Work item – Word for word, set down every line of the entries below from the line with "Préférences (154, 2516)" to the line with "Impressum (62, 1117)", including both, and no other line.

Information provided –
=-=-=

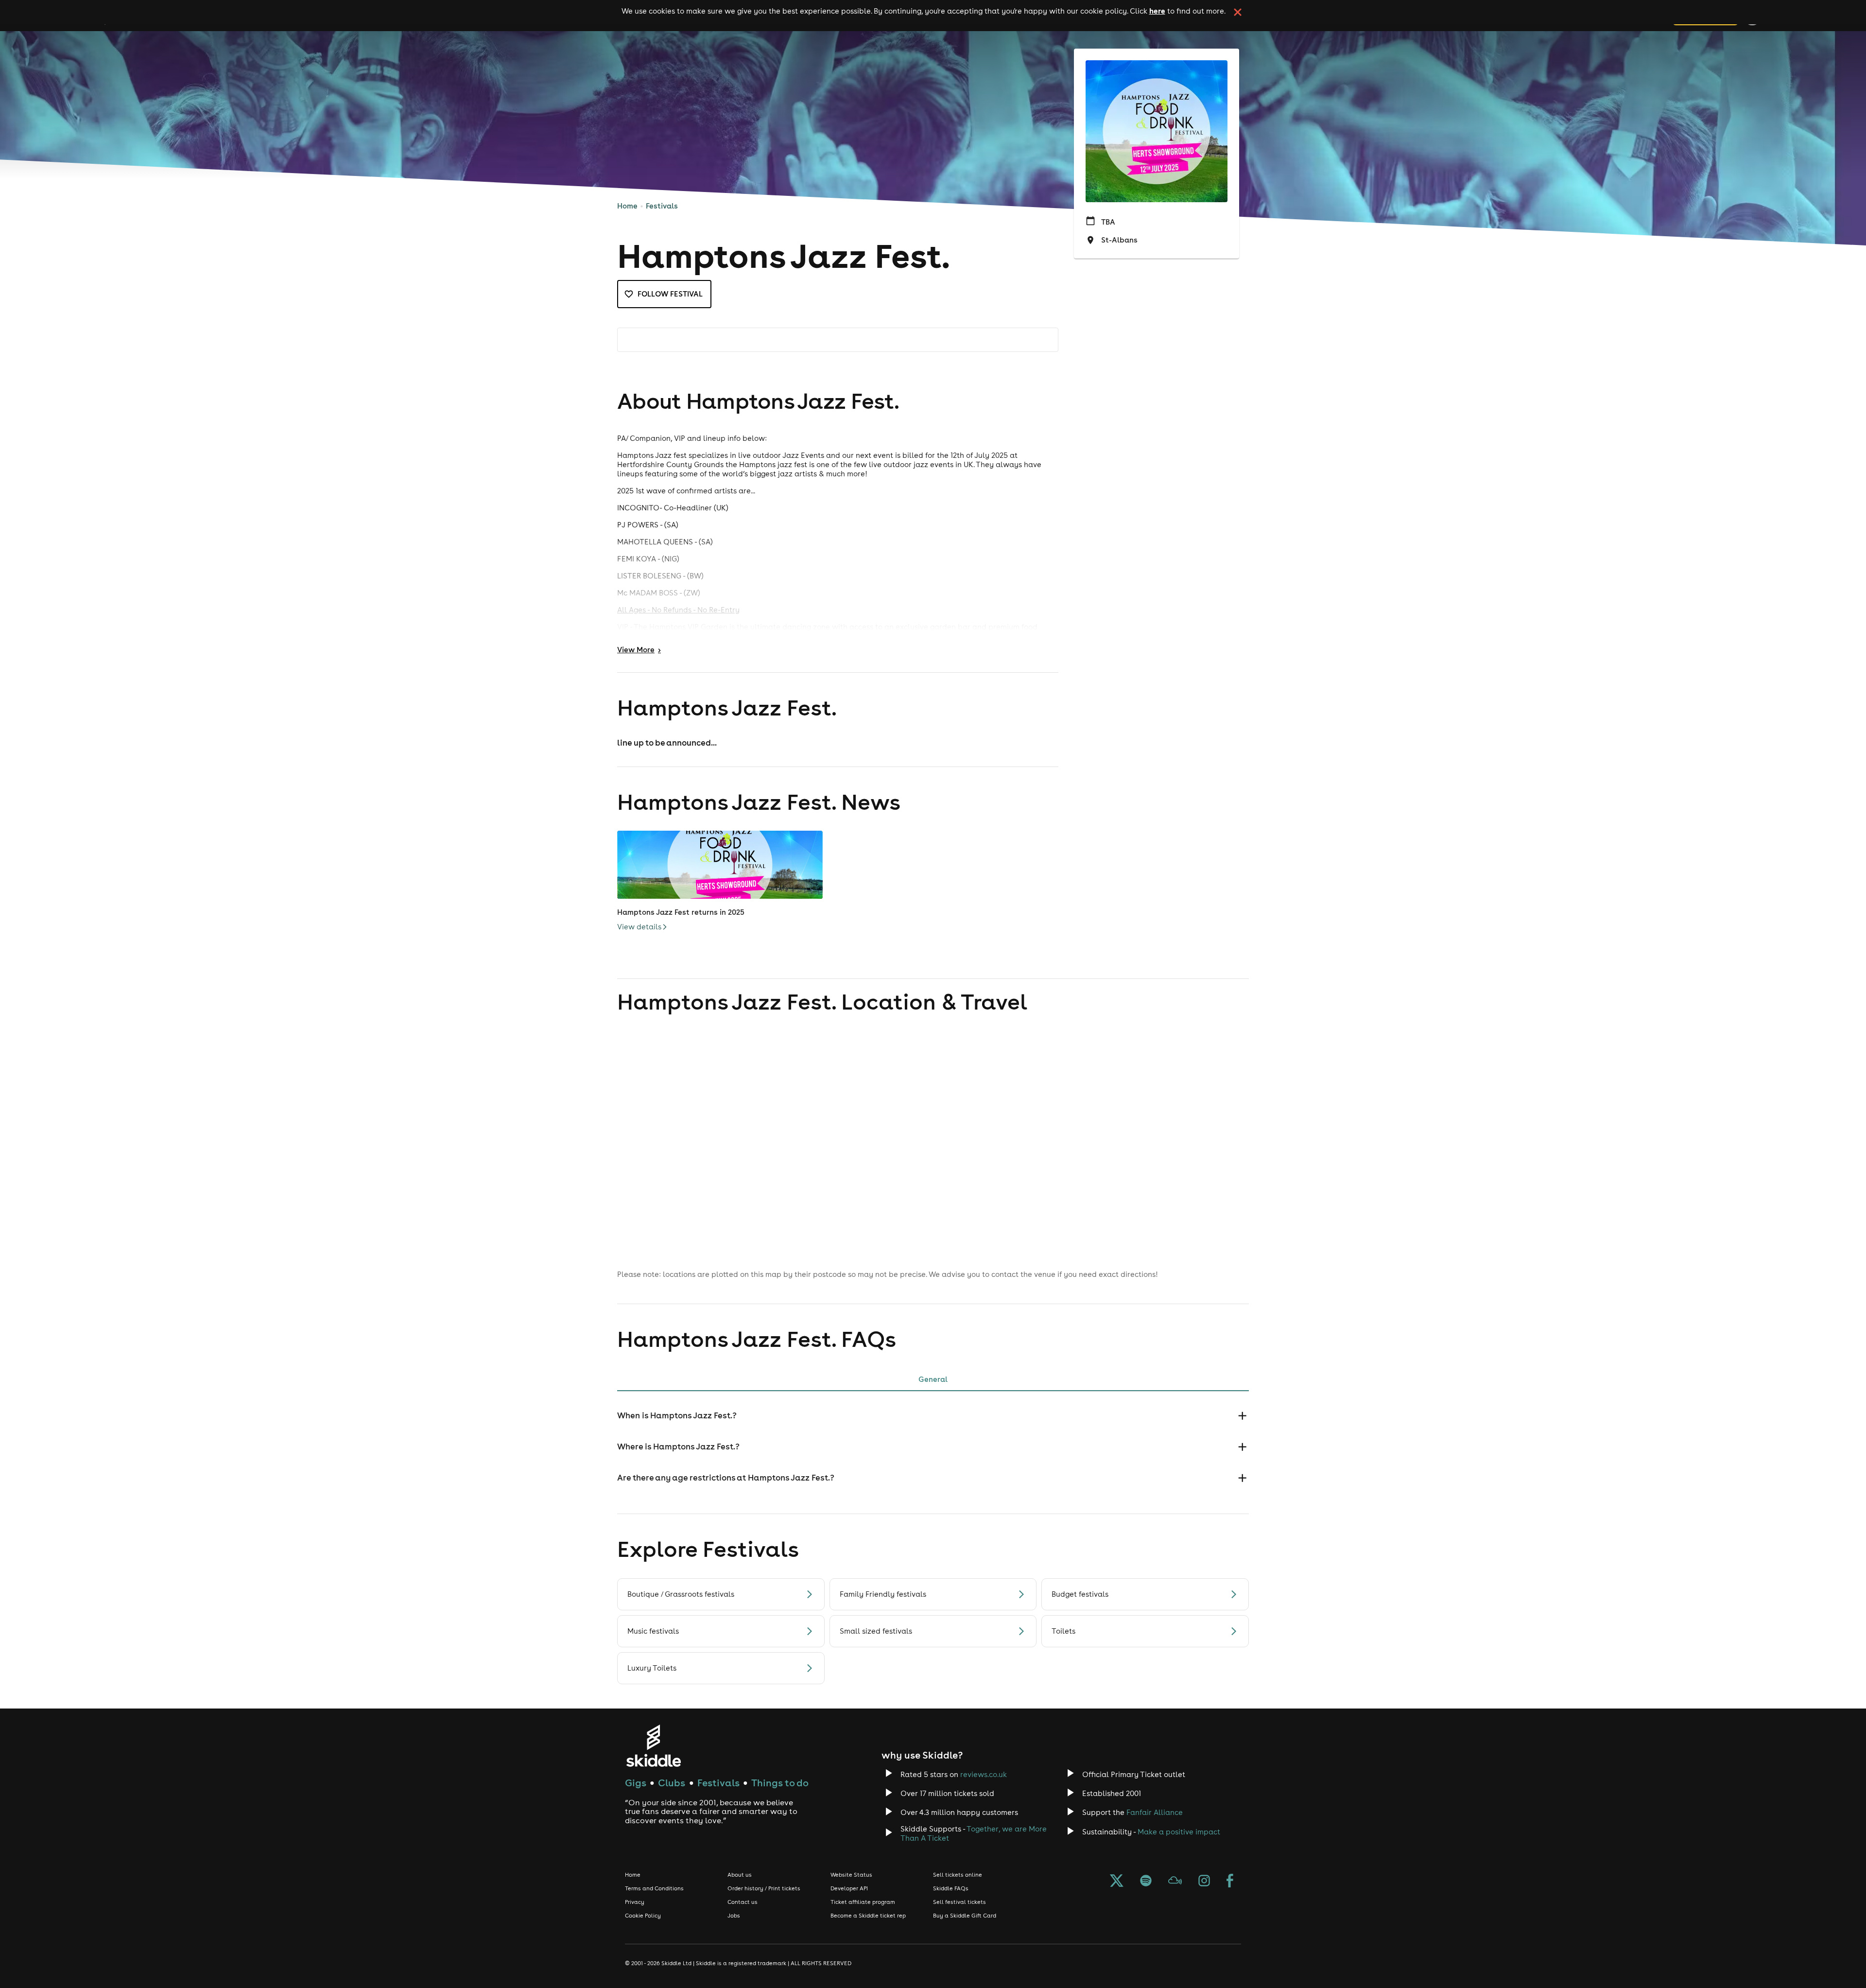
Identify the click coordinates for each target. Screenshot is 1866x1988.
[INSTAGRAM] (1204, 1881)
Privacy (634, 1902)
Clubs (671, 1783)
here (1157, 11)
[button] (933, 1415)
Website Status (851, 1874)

=-=-=

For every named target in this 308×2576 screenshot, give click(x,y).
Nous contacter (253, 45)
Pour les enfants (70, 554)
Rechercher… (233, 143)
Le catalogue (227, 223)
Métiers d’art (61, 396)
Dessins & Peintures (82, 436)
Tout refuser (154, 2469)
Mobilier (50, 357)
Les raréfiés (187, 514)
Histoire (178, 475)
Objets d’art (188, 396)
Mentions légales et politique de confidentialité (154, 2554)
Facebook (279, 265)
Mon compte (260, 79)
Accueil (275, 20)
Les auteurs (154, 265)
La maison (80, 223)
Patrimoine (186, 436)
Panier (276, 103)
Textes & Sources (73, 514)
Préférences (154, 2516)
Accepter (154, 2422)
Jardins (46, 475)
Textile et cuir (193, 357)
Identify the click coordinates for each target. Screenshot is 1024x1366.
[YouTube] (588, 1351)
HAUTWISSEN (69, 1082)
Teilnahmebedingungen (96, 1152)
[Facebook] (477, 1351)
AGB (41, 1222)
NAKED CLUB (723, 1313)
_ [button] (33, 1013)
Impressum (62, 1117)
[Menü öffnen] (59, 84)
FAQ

=-=-=

Answer section –
Préférences (154, 2516)
Accepter (154, 2422)
Jardins (46, 475)
Textile et cuir (193, 357)
Identify the click coordinates for each target. Screenshot is 1024x1366.
[YouTube] (588, 1351)
HAUTWISSEN (69, 1082)
Teilnahmebedingungen (96, 1152)
[Facebook] (477, 1351)
AGB (41, 1222)
NAKED CLUB (723, 1313)
_ [button] (33, 1013)
Impressum (62, 1117)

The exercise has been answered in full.